2nd Leg Day 11: The Day I Got My Knickers in a Knot

Well, of course, in a way of speaking. But there is a real knot in the story nevertheless. And I am obliged to tell the story as there was a witness.

I was on duty this morning from 03h00 to 06h00. Towards the end of my watch there was a change of wind direction, for which I had to gibe the sail. I duly loaded the correct lines to the electric and manual winches respectively and stepped on the button for the electric winch. Watching the sail ever so carefully, I paid out on the working sheet, which would now become the lazy sheet. The electric winch faithfully did its part by winding the new working sheet in.

But, alack, I did not notice that the bitter end of the working sheet got caught in the working part, thereby winding itself into a glorious untieable knot around the winch drum, overwind, tension on the working sheet and all. Not a terrible thing for a staunch sailor, except that the skipper just happened to come on deck for a smoke at that time.

Now, one can imagine that the mistake could be readily corrected without much ado. But not when there is a witness. Hence my story. Luckily, I did not panic and kept quiet, not blurting out every-thing that went through my mind. Which left the field open to the skipper, who, of course, had a field day.

So this blog is my penance done.

The day passed without much further happening, apart from the marvellous sailing conditions. We actually did our record run for the voyage thus far, a full 142 nautical miles noon to noon. The barometer is rather low and I see alto stratus clouds, a portent of rainy weather. This is the first time ever I have seen this weather phenomenon, which is associated with warm fronts. Down south in Cape Town we never have separate warm and cold fronts; they are always occluded. Some weather patterns simply do not manifest there in the southern regions.

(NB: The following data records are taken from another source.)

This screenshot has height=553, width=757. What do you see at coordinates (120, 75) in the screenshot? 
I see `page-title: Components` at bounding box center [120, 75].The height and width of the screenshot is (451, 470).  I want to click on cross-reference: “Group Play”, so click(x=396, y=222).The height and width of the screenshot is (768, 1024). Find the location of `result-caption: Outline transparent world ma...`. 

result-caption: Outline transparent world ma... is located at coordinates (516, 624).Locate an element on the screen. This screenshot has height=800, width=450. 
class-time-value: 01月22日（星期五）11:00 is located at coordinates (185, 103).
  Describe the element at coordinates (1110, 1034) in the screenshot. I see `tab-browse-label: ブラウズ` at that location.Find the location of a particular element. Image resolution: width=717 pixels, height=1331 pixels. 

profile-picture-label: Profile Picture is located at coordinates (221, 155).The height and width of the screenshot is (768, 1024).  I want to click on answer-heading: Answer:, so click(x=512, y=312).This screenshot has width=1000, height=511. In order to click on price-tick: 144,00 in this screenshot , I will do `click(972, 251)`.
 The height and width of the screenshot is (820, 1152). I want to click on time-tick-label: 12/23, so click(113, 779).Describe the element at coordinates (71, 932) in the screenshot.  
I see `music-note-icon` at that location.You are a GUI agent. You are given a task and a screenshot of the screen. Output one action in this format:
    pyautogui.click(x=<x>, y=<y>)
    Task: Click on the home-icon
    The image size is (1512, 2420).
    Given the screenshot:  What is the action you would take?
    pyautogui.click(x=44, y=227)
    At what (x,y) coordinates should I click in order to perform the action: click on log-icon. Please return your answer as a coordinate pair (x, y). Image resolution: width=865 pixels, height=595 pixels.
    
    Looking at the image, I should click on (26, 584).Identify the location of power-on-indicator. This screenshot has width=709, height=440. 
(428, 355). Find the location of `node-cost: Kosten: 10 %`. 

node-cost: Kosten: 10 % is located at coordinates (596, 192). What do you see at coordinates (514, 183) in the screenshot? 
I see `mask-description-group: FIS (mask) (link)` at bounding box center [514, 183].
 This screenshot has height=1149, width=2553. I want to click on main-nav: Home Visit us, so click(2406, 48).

My navigation is still on par, with a set of sun sights and a plot difference to the GPS of around 12 nautical miles, again with a dead reckoning of over two hundred nautical miles and the associated inaccuracies.

I started another sourdough loaf today by thawing the sourdough and making a starter sponge using half a cup of rye flour. The sourdough was fed with some rye and water as well and left to activate. The warm weather helps a lot and soon there was a froth and the sourdough volume had more than doubled. It promptly went back in the refrigerator for another winter sleep of a week or so before the next loaf.